It was a very different place, Dublin in 1986, the year I started working, aged 24, as a night desk sub-editor in the Irish Independent, half my current lifetime ago. The world of newspapers was very different as well.

It was a vivid, chaotic, romantic world of paper and ink, of copytakers and copyboys, clacking typewriters and clanking hot-metal typesetting machines, just like in the movies. And, of course, it was the world of Vinnie Doyle, former editor of the Irish Independent, who died yesterday at the age of 72.

That world, like Vinnie, who filled it with his presence, has gone forever. I came in at the tail end of it, was lucky enough to get a taste of it and to work with people who taught me things I could never have learned a couple of short years later, just as the era of roaring basement printing machines -- and roaring basement printers -- was about to make way for an era of software and screens and near-silent keyboards.

Vinnie was my boss, my editor, THE editor, for my 15 years as a staff journalist with the Indo. Working for Vinnie was like being on a rollercoaster. It could be exhilarating and exciting, frustrating and maddening, sometimes all in the same week. Jesus, sometimes in the same hour!

But the one thing it never was, not for a single day of those 15 years, was dull or predictable. I'd be lying if I said Vinnie, who was respected, admired and feared in equal measure, was always easy to work for. But then the best in their field rarely are, and he was -- and still is -- the greatest Irish newspaper editor of all. He was tough and demanding, and could be contrary -- not least on Friday evenings, when we in the features department had just put the final touches to the next day's Weekender supplement, as it was then called, only for Vinnie to ring up and say he wanted a page ripped out and replaced.

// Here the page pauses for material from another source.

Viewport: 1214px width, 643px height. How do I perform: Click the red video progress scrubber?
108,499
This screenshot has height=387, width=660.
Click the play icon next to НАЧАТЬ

You hated him for it. But that passed. Being on the receiving end of one of his volcanic rages wasn't fun. If you screwed up (which I did many times), he'd chew your balls off. But the rage, too, passed. If you happened to find yourself in the pub with him later, he'd buy you a pint. I don't ever recall him bearing me a grudge. When something was over, it was over. If he thought you'd done something well, he'd be the first to tell you.

Would I change anything about those 15 years? Damn right! But I wouldn't trade for anything in the world the experience of working under Vinnie Doyle.

There have been many tributes to him and there will be many more. But let me finish with a text message a close friend and colleague, who also worked under Vinnie during those years, sent me yesterday: "To paraphrase The Wire: Vinnie was 'pure paper'. RIP."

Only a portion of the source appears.